Итак, мы не двигались вперед, не приближались к завтра, мы перекатывались внутри чего-то, и это перемещение из одной точки пространства в другую давало возможность всем четыремстам семидесяти трем жителям и прочему, перечисленному мною чуть выше, с удовлетворением сознавать, что они участвуют в мировом движении.

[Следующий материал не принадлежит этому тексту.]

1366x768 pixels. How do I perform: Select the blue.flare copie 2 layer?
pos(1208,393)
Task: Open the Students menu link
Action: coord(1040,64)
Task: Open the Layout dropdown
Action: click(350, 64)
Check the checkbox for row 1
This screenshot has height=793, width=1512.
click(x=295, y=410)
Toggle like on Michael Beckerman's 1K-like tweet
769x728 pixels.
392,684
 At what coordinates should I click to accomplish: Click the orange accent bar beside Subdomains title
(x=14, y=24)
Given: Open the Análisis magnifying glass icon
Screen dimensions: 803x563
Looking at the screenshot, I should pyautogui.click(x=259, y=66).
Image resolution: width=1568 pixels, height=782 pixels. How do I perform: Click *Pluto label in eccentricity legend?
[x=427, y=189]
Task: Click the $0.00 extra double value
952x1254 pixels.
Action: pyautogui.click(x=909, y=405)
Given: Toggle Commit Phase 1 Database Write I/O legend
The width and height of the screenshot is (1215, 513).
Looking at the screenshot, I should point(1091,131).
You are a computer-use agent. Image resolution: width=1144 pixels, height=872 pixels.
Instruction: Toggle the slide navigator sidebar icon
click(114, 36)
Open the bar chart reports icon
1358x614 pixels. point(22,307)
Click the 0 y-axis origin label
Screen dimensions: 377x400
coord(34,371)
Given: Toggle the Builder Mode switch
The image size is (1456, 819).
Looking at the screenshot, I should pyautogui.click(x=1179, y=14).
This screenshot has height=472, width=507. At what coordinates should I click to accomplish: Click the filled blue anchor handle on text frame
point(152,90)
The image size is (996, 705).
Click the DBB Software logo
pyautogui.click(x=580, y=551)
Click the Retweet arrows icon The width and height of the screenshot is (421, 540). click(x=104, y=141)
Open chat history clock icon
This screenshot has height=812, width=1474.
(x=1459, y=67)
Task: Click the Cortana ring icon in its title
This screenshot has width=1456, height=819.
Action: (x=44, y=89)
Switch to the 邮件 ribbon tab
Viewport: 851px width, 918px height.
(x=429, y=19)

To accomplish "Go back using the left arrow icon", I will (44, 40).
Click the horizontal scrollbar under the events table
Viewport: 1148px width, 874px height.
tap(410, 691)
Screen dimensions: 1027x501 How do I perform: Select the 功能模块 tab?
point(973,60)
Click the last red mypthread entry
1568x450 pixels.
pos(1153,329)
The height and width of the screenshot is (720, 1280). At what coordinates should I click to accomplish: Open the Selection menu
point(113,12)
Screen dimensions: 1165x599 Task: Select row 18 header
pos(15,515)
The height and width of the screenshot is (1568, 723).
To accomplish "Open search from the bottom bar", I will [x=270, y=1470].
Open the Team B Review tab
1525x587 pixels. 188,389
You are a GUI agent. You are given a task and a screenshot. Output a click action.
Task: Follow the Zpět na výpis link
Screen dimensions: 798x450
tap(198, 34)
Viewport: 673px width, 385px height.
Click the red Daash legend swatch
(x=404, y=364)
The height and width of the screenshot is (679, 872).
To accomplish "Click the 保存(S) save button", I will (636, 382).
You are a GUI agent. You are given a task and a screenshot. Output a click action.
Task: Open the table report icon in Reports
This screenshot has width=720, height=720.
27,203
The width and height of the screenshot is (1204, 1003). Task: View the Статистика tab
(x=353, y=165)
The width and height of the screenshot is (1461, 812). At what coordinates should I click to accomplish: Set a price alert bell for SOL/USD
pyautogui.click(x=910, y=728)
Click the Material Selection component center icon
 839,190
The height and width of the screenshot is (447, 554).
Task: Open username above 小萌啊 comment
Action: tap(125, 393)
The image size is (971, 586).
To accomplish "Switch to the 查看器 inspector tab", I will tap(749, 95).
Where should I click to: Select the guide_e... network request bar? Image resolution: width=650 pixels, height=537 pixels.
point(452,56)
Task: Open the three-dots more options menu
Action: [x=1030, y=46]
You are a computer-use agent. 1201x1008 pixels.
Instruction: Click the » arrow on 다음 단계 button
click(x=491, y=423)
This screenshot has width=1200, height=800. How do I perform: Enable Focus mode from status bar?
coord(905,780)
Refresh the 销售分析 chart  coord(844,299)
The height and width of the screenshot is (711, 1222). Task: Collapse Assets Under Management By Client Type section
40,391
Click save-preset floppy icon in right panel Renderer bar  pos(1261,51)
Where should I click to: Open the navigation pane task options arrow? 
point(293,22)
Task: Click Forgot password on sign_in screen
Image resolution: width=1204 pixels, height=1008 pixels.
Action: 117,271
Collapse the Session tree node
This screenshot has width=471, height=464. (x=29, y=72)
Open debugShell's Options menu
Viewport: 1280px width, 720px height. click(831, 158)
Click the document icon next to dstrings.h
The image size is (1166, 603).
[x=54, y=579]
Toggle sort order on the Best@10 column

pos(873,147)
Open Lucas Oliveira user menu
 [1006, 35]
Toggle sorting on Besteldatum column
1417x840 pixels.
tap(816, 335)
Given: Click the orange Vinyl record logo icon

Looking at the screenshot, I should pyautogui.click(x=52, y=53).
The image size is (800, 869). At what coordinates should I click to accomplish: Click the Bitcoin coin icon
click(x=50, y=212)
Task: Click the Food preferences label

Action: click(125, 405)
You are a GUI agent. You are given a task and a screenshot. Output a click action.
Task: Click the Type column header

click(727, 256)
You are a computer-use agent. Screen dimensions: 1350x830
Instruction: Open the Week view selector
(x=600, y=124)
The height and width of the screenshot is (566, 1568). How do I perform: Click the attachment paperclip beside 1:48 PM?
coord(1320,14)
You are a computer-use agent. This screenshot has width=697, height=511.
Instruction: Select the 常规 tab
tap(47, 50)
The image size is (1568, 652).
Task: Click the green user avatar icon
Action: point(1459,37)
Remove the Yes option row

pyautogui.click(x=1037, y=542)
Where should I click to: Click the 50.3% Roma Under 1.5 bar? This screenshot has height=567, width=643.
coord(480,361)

Предполагаю, что таким же образом двигались и перемещались в пространстве и доисторические звероящеры, приземлившиеся среди гигантских хвощей, потом их сменили лягушки, кузнечики, черепахи, прилетел удод, некое косматое существо склонилось над водой, чтобы посмотреть, куда плюхнулась лягушка, и увидело, что снизу, из воды, на него смотрит незнакомое и косматое подобие человека, и вот так, потихоньку и полегоньку, перемещаясь с места на место, наш прародитель добыл огонь, над землей поднялся дым — первый признак того, что появился человек, после этого первого признака человек умер, за ним пришел следующий, потом появились другие и тоже поумирали, их место заняли следующие, пустили в небо дым от общего костра и умерли, а на их место тоже пришли следующие — на лошадях, с лошадиным хвостом вместо знамени и с длинными обозами, — и они тоже пустили в небо коллективный дым и перемерли, и их сменили следующие, которые тоже перемрут, оставив нам холодную воду своих родников, а потом появимся мы и будем дымить как паровозы, устремив в небо сотни труб своих домов.